▶ **TASK MATERIAL**
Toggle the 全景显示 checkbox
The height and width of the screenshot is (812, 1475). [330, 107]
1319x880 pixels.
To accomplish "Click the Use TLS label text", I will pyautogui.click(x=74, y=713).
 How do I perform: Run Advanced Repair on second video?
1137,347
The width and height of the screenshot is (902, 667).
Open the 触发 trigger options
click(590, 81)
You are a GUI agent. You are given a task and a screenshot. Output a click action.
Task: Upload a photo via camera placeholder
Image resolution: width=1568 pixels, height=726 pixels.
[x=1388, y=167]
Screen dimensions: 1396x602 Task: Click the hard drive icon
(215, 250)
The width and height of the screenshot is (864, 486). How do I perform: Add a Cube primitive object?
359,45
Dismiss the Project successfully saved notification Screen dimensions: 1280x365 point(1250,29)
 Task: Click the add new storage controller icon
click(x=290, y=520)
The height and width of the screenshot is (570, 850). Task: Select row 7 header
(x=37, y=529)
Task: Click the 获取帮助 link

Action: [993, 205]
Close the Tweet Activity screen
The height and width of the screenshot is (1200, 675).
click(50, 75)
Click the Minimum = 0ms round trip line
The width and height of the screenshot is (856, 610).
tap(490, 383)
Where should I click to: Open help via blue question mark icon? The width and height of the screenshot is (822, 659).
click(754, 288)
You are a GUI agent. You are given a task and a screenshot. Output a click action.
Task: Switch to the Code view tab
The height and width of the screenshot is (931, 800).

▶ **WHAT IS NEEDED**
Every entry above needs to be duplicated exactly.

▶ **YOUR RESPONSE**
Toggle the 全景显示 checkbox
The height and width of the screenshot is (812, 1475). [330, 107]
1319x880 pixels.
To accomplish "Click the Use TLS label text", I will pyautogui.click(x=74, y=713).
 How do I perform: Run Advanced Repair on second video?
1137,347
The width and height of the screenshot is (902, 667).
Open the 触发 trigger options
click(590, 81)
You are a GUI agent. You are given a task and a screenshot. Output a click action.
Task: Upload a photo via camera placeholder
Image resolution: width=1568 pixels, height=726 pixels.
[x=1388, y=167]
Screen dimensions: 1396x602 Task: Click the hard drive icon
(215, 250)
The width and height of the screenshot is (864, 486). How do I perform: Add a Cube primitive object?
359,45
Dismiss the Project successfully saved notification Screen dimensions: 1280x365 point(1250,29)
 Task: Click the add new storage controller icon
click(x=290, y=520)
The height and width of the screenshot is (570, 850). Task: Select row 7 header
(x=37, y=529)
Task: Click the 获取帮助 link

Action: [993, 205]
Close the Tweet Activity screen
The height and width of the screenshot is (1200, 675).
click(50, 75)
Click the Minimum = 0ms round trip line
The width and height of the screenshot is (856, 610).
tap(490, 383)
Where should I click to: Open help via blue question mark icon? The width and height of the screenshot is (822, 659).
click(754, 288)
You are a GUI agent. You are given a task and a screenshot. Output a click action.
Task: Switch to the Code view tab
The height and width of the screenshot is (931, 800).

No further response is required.